Why it matters: It's not easy to work out how attractive a mortgage rate is. Two offers from two different companies might have different headline rates, but might also vary on everything from origination fees and closing costs to the amount of money it costs to "buy points" and lower the interest rate paid.
That makes apples-to-apples comparisons extremely difficult.
Follow the money: Americans will collectively pay $11 billion more than they needed to on their mortgages this year, per new research from Tomo Mortgage.
Tomo studied about 1 million loans from more than 1,000 different lenders and normalized each one for rate points, credit, purchase price, and down payment.

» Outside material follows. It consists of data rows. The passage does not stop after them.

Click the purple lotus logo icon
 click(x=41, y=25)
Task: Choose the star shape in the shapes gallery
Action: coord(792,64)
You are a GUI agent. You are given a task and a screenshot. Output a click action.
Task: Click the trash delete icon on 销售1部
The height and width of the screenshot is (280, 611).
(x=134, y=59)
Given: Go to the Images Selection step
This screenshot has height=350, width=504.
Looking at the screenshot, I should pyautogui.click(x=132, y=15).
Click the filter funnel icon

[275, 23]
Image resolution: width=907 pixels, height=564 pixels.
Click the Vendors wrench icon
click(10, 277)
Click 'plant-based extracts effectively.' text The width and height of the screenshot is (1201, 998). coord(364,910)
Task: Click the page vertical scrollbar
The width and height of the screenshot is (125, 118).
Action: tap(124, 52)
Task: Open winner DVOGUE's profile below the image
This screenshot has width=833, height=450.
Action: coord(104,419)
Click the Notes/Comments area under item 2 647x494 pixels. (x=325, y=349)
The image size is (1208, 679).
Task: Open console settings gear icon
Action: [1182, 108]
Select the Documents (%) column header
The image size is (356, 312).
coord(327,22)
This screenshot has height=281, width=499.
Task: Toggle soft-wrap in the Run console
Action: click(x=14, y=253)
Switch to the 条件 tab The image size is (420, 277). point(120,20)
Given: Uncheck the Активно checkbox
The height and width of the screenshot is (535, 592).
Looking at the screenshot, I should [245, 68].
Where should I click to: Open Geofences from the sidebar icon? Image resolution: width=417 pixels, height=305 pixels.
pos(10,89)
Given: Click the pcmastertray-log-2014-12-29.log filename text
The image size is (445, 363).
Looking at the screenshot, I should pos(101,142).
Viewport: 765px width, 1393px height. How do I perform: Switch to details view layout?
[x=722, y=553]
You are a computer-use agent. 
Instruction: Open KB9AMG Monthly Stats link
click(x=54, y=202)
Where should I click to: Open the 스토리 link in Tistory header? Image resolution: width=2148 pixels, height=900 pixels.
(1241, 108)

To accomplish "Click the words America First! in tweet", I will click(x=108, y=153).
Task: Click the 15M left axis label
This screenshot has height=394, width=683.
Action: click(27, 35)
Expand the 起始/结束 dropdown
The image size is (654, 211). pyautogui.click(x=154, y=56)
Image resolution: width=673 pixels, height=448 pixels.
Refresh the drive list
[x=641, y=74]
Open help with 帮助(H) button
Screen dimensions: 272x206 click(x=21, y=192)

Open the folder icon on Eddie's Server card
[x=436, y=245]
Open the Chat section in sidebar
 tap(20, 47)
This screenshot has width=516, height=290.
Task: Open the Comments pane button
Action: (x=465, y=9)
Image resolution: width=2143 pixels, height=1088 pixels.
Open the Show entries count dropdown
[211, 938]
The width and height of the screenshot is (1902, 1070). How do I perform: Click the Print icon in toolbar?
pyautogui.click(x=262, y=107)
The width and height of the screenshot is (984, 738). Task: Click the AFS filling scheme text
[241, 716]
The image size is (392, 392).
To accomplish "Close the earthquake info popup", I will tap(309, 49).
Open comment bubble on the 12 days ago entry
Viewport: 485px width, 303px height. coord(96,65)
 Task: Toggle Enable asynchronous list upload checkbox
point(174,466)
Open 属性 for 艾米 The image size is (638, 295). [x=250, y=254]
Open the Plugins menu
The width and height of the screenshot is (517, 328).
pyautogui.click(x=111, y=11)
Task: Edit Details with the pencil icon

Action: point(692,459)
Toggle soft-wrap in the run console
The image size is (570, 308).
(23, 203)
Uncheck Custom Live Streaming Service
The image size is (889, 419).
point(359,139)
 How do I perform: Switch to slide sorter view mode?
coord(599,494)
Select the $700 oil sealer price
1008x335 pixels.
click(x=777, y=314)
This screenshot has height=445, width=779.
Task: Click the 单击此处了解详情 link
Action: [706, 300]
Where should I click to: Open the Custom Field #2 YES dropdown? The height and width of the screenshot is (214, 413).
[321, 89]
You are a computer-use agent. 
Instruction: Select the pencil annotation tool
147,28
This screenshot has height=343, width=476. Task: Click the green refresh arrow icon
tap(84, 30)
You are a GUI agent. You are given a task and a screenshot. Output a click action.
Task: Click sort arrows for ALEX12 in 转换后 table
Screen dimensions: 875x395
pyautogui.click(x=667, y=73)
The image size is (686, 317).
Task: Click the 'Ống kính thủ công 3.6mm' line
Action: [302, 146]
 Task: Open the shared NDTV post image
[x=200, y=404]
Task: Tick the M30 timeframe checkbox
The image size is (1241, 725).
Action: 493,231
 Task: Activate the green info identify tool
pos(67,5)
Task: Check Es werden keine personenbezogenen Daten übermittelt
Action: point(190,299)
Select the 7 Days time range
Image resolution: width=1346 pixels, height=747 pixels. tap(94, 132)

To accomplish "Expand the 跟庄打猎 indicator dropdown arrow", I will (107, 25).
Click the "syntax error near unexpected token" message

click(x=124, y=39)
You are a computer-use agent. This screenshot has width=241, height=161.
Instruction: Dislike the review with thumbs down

The difference between the best and worst rates offered on any given day worked out to $287 per month in mortgage payments on a home that sold for the median sale price.
Between the lines: The gap between the best and worst rates was regularly as low as 0.5 percentage points between 2018 and 2021, but then the Federal Reserve started hiking rates in 2022.
These rate hikes sent mortgage rates soaring, which in turn pushed refinance activity close to zero, a major hit to the profitability of the mortgage sector.
Some lenders responded by offering aggressive rates, Will Begeny from Tomo says, while others found themselves needing to pad their margins.
As a result, the gap between the best and worst rates rose to more than 2 percentage points on some days in the fall of 2022. (It's now closer to 0.88 percentage points.)
Where it stands: Mortgage rates are still high in absolute terms, refinancing activity is low, and the difference between a good rate and a bad rate is much bigger than normal.